Because craft inherently involves working with materials to make things—and often involves multiple people working together to make those things—we have many discussions of craft that focus on the communities of people and practice or the spaces and places where crafts are made and put to use. This can take an explicitly activist approach to craft and community, as Tal Fitzpatrick and Katve-Kaisa Kontturi do in “Craftivism - MAKE the World Better: Rethinking Spaces and Practices of Activism." Hannah Bellwoar examines how community is built through craft in “The Materiality of Community and Juniata Knitting Club: Connecting Through Craft,” as does Joyce Walker in “Crafting a Music Community: Making Music and Musicians in Concert.” Craft can also open up space to critique of community practice, which Lizzy Bentley and Joanna Sanchez-Avila do in “Under the Mask: Creative Dis/Possessions of Borderlands Remembrance Practices.”
Taking up Harlot’s mission to provide critical and creative responses to everyday rhetoric, this special issue explores the rhetorical nature of contemporary craft theory and practice. While the work collected here can’t cover all the territory at the intersection of craft and rhetoric, we believe that it contributes to our collective improved understanding of the rhetorical work that craft and DIY can do. The authors show us how the material processes and cultural practices of the handmade can persuade us to do, understand, and make identities, communities, and movements in new ways. And they’ve got us jonesing for more time to craft.

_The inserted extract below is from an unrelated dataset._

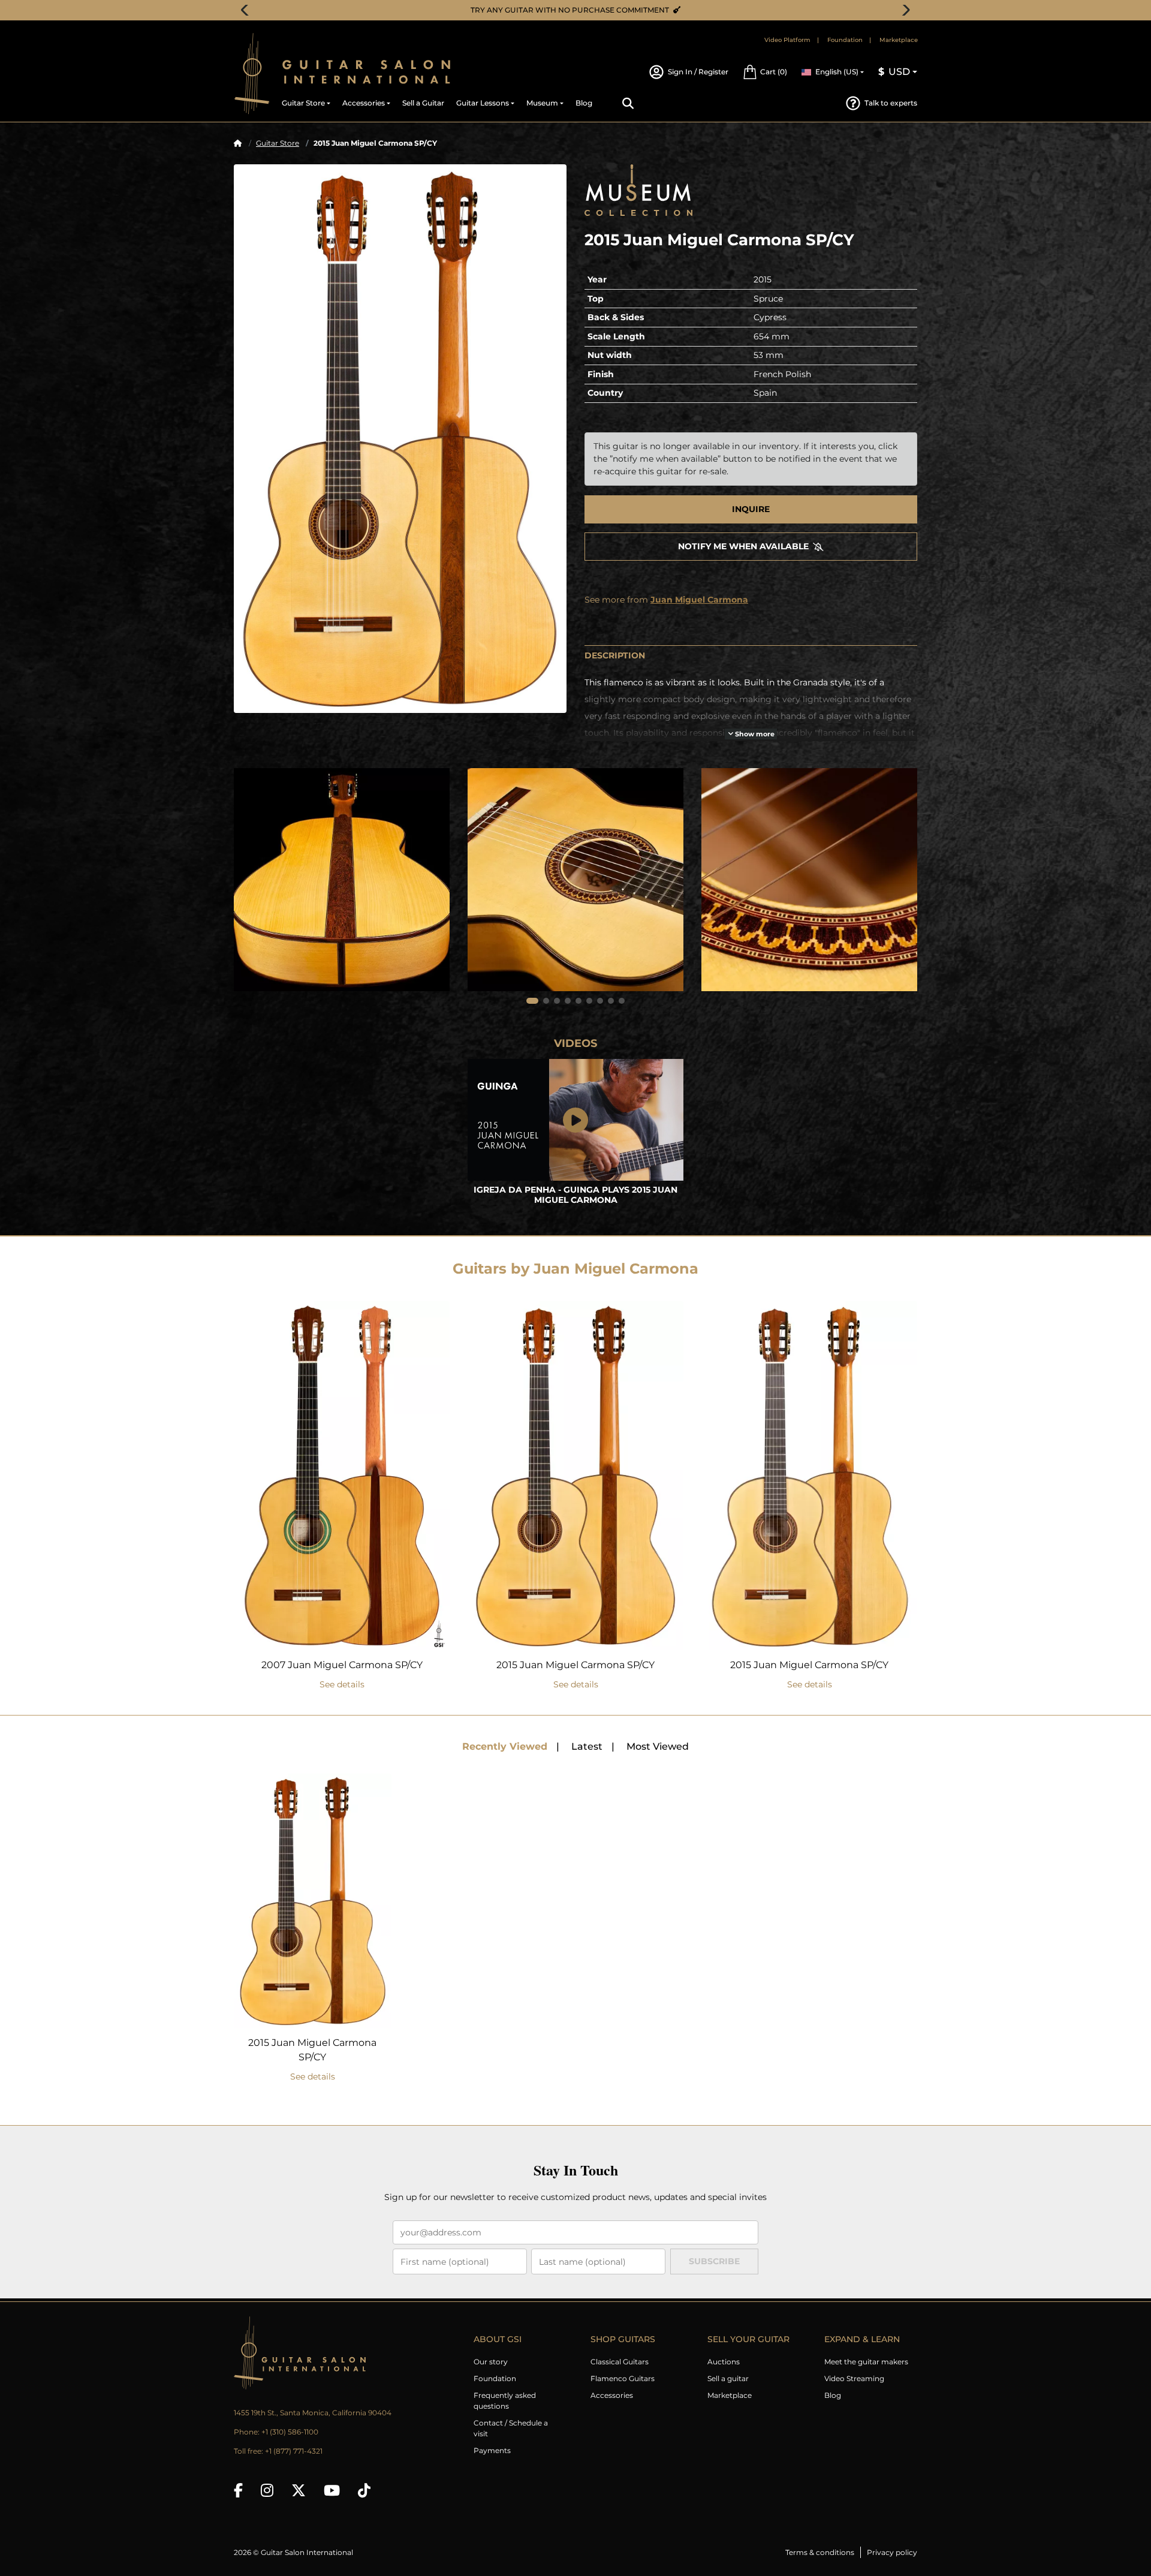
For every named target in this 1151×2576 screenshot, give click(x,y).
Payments (492, 2450)
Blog (832, 2395)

Amber Buck studies the representation of crafting activities in online spaces but prefers edible crafts in practice, specifically vegan cupcakes. She is an assistant professor at the University of Alabama.
Megan Condis works on gender and embodiment in video game culture and also loves knitting, cooking, and cosplay. She is an assistant professor at Stephen F. Austin State University. You can find her online here.
Kristin Prins is a free-form crocheter who learned to crochet chains as a kid and picked up the rest by watching and re-watching instructional videos on YouTube. She also enjoys wonky sewing projects and experimental baking. Her professional work includes adapting DIY and craft practices to writing and rhetoric classes, which she teaches at Cal Poly Pomona.
Marilee Brooks-Gillies crochets to unwind and relax in the evenings. Crochet helps her transition into evening while also allowing her to make something, to be useful. She also made 1,000 felt flowers for her wedding in 2010. Her dissertation, Crafting Place: Rhetorical Practices of the Everyday, based on her work with a women's craft group, developed a theoretical framework that recognizes space and place as rhetorical entities. She is currently an Assistant Professor of English and Director of the University Writing Center at Indiana University Purdue University, Indianapolis (UIPUI), where she also teaches material rhetorics and rhetoric history and theory.
Martha Webber's primary craft media include button making, embroidery, and sewing. She cut the fabric for her first independent sewing project so off-grain, the pair of neon orange "raver" pants she made twisted more than her dance moves. Since then, she's learned not to start sewing pants hem-first, earned an AA in fashion design, and co-faciltiated embroidery workshops for women in South Africa in 2008 with nonprofit Create Africa South. She is currently Assistant Professor of English at Cal State Fullerton, where she teaches and researches writing and craft practices.